WHAT IS NEEDED: Retype each line below precisely.

Start of Block

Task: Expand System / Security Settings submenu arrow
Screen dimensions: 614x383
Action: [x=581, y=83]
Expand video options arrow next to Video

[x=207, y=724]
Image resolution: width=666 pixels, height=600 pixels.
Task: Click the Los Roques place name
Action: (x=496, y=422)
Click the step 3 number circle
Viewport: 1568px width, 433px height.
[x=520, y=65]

End of Block

ANSWER BELOW:
Task: Expand System / Security Settings submenu arrow
Screen dimensions: 614x383
Action: [x=581, y=83]
Expand video options arrow next to Video

[x=207, y=724]
Image resolution: width=666 pixels, height=600 pixels.
Task: Click the Los Roques place name
Action: (x=496, y=422)
Click the step 3 number circle
Viewport: 1568px width, 433px height.
[x=520, y=65]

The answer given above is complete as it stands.